(Stored records)
%%

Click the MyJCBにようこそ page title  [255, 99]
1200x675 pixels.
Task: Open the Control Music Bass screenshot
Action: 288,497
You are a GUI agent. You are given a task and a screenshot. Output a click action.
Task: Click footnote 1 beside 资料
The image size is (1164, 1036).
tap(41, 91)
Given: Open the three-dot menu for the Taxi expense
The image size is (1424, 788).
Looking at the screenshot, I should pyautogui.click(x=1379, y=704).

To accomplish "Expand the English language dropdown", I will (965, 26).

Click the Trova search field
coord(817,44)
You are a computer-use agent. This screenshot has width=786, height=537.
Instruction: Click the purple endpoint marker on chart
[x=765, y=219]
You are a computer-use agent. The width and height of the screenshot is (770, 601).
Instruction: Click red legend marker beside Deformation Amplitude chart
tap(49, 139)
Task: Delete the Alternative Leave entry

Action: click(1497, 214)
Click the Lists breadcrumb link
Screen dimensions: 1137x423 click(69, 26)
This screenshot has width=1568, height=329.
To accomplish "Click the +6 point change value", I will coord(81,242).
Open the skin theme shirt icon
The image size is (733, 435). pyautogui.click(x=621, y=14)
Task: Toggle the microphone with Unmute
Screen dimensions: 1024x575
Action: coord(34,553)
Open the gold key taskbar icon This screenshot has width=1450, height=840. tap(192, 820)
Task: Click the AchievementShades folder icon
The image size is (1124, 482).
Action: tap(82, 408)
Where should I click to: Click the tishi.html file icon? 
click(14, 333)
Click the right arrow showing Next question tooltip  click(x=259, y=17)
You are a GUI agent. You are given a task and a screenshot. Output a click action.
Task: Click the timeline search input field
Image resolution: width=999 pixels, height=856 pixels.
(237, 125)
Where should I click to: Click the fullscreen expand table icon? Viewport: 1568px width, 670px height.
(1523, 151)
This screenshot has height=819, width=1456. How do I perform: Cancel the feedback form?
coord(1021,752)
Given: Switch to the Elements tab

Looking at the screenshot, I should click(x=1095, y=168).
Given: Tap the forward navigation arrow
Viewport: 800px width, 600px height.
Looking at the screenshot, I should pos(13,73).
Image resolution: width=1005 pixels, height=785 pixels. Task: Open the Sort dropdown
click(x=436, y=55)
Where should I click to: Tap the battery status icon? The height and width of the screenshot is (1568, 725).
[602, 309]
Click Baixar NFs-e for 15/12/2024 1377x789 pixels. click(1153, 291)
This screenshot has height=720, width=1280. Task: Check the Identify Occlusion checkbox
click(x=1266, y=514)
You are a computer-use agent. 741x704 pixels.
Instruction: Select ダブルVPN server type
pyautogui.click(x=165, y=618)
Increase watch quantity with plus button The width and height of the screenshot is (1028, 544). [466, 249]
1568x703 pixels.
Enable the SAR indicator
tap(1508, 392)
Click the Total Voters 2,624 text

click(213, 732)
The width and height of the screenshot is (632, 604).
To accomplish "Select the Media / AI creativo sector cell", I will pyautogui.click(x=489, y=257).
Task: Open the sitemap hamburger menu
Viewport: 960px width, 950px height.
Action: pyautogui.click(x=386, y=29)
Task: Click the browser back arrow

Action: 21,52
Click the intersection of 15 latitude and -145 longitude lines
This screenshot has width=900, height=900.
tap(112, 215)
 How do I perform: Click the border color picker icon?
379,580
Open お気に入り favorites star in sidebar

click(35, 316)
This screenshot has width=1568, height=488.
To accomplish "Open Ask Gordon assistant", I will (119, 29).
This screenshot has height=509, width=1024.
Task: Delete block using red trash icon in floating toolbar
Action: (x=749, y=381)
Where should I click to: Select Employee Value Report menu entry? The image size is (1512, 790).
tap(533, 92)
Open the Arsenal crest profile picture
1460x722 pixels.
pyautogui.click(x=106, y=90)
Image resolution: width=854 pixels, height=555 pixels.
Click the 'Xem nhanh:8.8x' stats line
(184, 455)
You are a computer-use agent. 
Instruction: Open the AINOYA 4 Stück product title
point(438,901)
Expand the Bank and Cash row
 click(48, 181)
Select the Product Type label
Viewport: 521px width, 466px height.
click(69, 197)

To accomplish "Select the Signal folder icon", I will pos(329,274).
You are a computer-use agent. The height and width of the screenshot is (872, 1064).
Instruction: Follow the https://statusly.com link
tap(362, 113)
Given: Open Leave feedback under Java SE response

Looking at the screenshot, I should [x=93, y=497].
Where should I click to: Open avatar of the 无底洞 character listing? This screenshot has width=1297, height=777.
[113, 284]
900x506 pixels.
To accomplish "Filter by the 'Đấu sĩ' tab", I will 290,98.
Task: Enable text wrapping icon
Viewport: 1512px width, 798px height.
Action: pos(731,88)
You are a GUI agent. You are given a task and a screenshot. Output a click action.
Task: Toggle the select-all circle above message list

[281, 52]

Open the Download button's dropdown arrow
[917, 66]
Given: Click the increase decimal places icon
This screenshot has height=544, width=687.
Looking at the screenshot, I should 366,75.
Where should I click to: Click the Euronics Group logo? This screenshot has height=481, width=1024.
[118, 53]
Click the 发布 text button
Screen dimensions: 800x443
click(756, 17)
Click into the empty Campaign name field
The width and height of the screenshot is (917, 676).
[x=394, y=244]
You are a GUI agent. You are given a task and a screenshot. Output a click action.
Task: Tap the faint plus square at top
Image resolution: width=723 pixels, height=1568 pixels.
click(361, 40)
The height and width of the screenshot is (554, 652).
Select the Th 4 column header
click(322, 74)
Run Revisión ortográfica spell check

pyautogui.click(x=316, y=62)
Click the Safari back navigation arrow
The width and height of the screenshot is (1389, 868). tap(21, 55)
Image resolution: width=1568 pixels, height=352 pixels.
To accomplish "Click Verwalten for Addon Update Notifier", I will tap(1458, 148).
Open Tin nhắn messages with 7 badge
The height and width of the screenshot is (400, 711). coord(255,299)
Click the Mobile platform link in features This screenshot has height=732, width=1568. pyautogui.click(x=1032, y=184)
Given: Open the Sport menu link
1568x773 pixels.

%%

== YOUR INSTRUCTIONS ==
In the data above, which lines lie between the line with "Instruction: Follow the" and the line with "900x506 pixels.", inclusive? Print those lines exactly and nothing else.

== FINISHED EXERCISE ==
Instruction: Follow the https://statusly.com link
tap(362, 113)
Given: Open Leave feedback under Java SE response

Looking at the screenshot, I should [x=93, y=497].
Where should I click to: Open avatar of the 无底洞 character listing? This screenshot has width=1297, height=777.
[113, 284]
900x506 pixels.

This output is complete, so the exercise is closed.